- EXERCISE OBJECTIVE -
Return the data below unchanged, without images.

- RECORDS SUPPLIED -
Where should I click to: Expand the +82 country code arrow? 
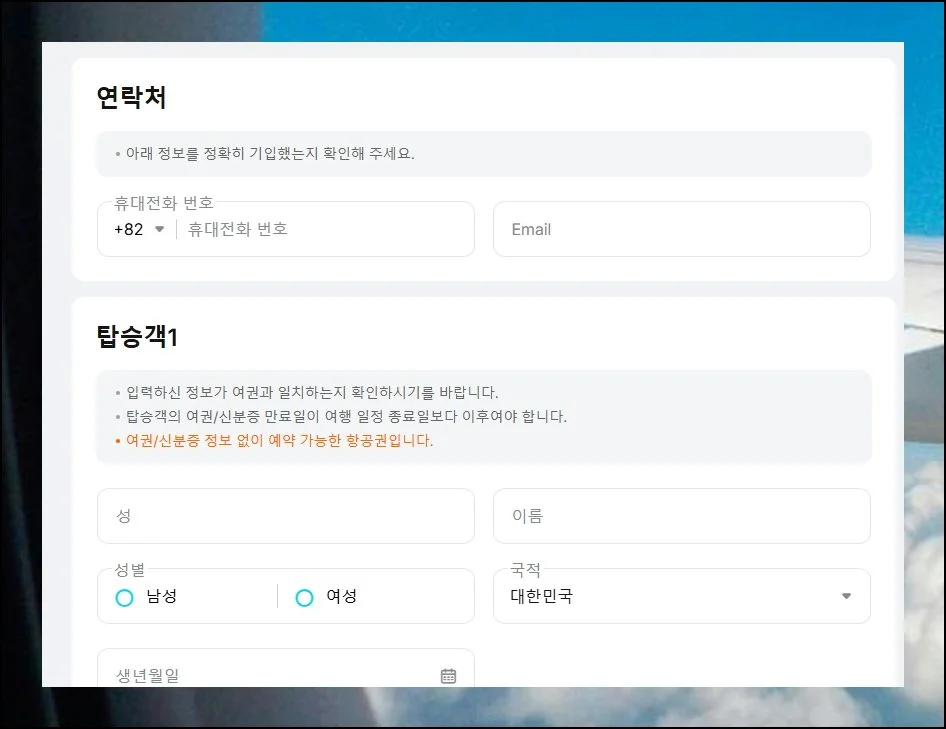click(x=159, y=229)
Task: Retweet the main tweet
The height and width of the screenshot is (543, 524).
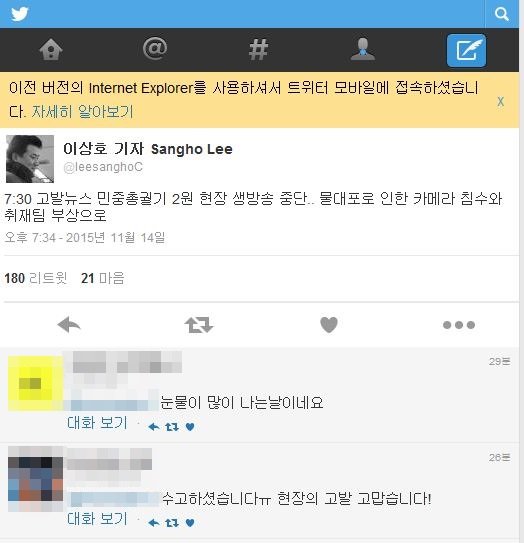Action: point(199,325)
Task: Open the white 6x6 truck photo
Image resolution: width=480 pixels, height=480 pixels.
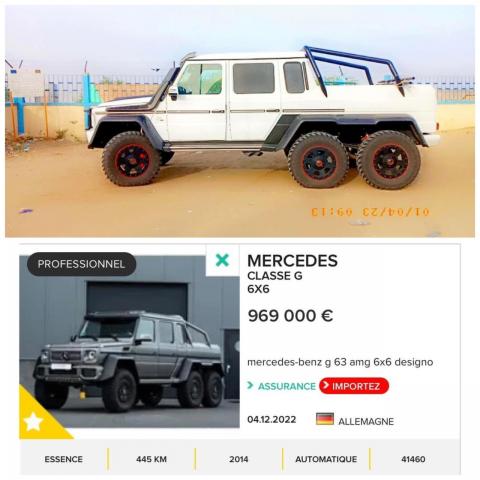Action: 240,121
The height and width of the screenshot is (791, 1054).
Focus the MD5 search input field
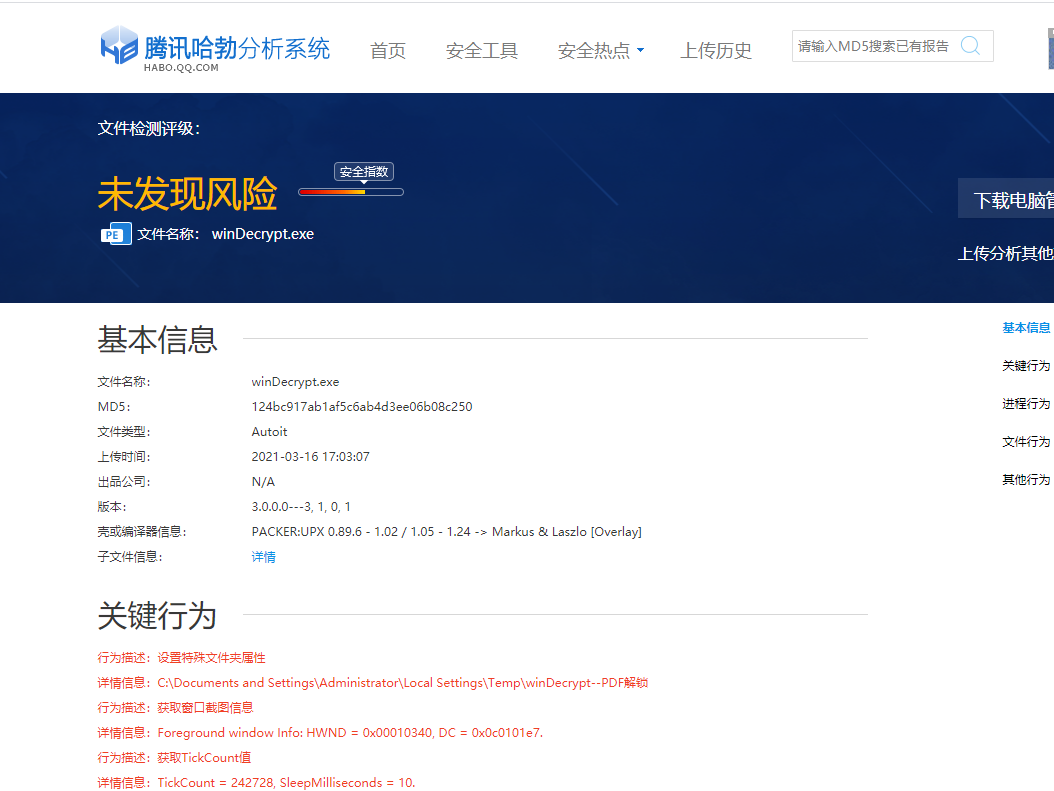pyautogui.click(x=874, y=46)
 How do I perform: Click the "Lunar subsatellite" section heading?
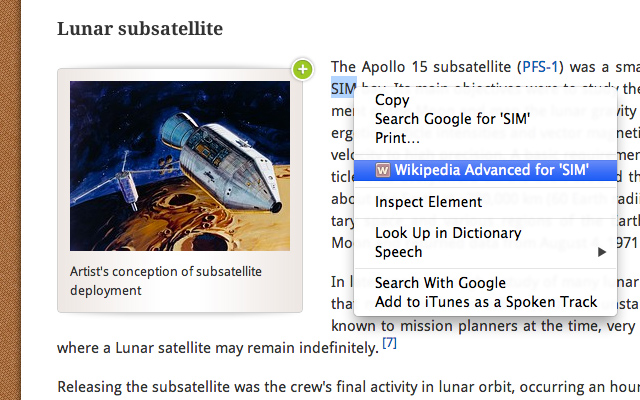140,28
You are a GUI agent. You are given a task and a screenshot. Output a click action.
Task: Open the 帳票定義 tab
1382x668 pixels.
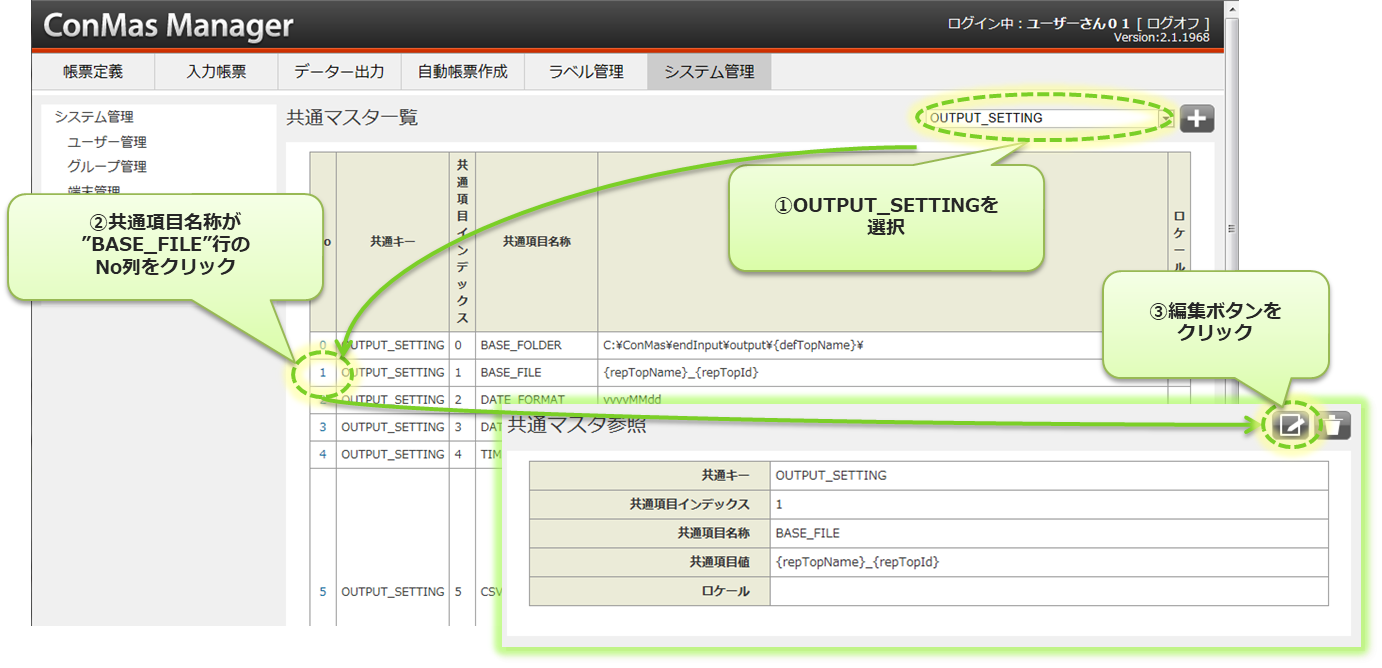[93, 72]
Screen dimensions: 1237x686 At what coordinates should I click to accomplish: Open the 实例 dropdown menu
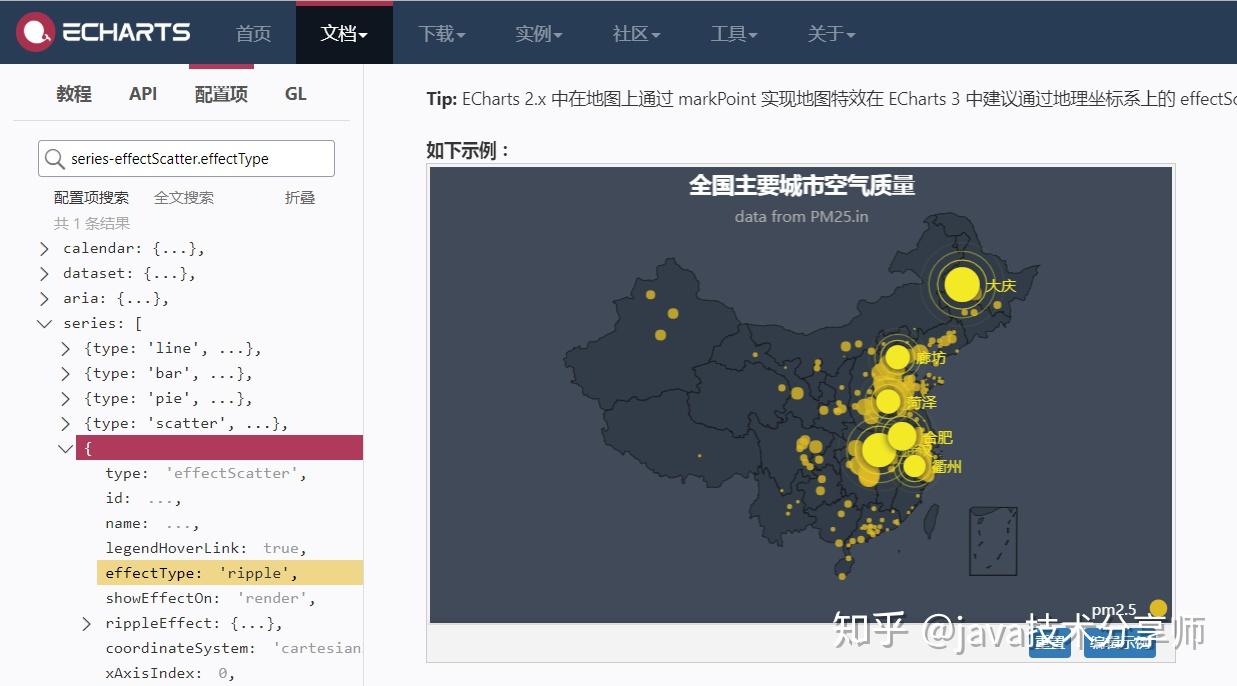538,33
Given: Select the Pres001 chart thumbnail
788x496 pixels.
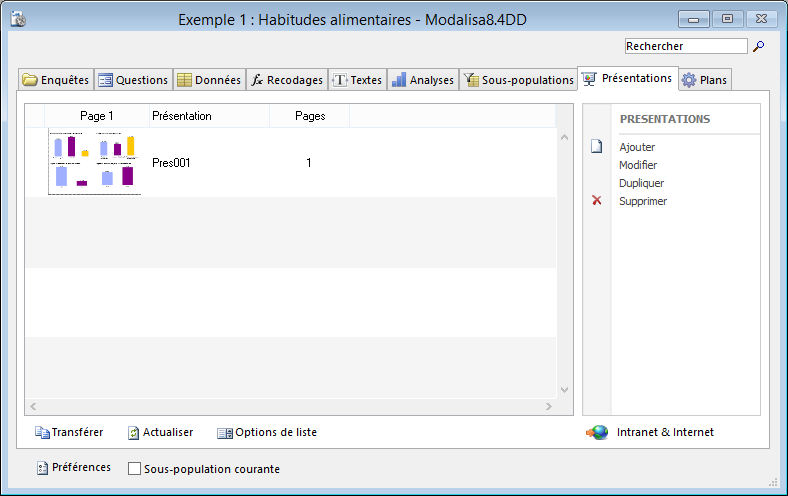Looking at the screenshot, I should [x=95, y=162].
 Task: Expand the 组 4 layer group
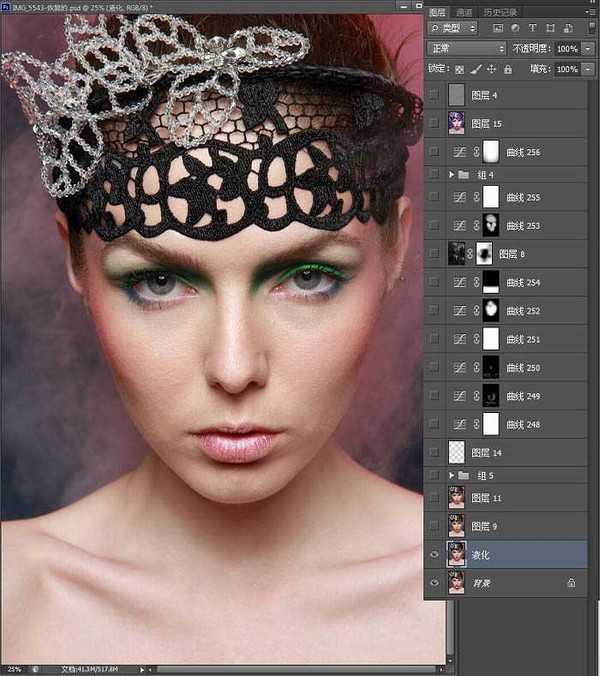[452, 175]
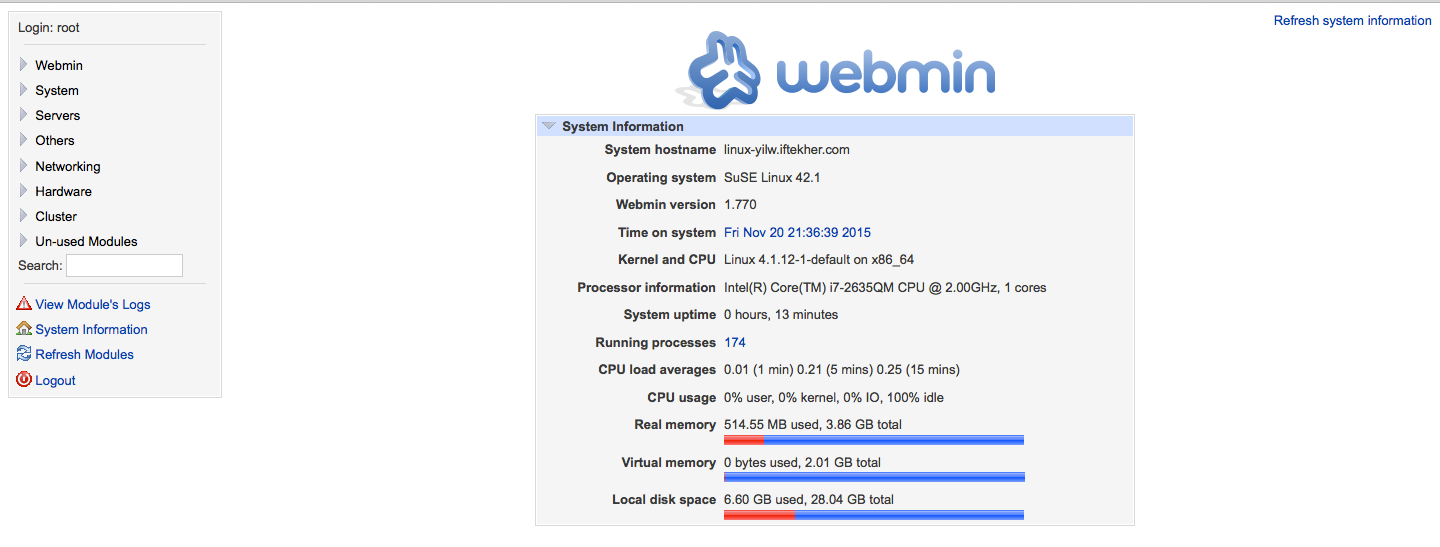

- ANSWER BELOW -
Where should I click to: Expand the +82 country code arrow? 
click(x=159, y=229)
Task: Retweet the main tweet
The height and width of the screenshot is (543, 524).
Action: point(199,325)
Task: Open the white 6x6 truck photo
Image resolution: width=480 pixels, height=480 pixels.
Action: 240,121
The height and width of the screenshot is (791, 1054).
Focus the MD5 search input field
pyautogui.click(x=874, y=46)
 How do I perform: Click the "Lunar subsatellite" section heading?
140,28
You are a GUI agent. You are given a task and a screenshot. Output a click action.
Task: Open the 帳票定義 tab
1382x668 pixels.
[93, 72]
Screen dimensions: 1237x686 At what coordinates should I click to accomplish: Open the 实例 dropdown menu
538,33
Given: Select the Pres001 chart thumbnail
788x496 pixels.
Looking at the screenshot, I should [x=95, y=162].
 Task: Expand the 组 4 layer group
[452, 175]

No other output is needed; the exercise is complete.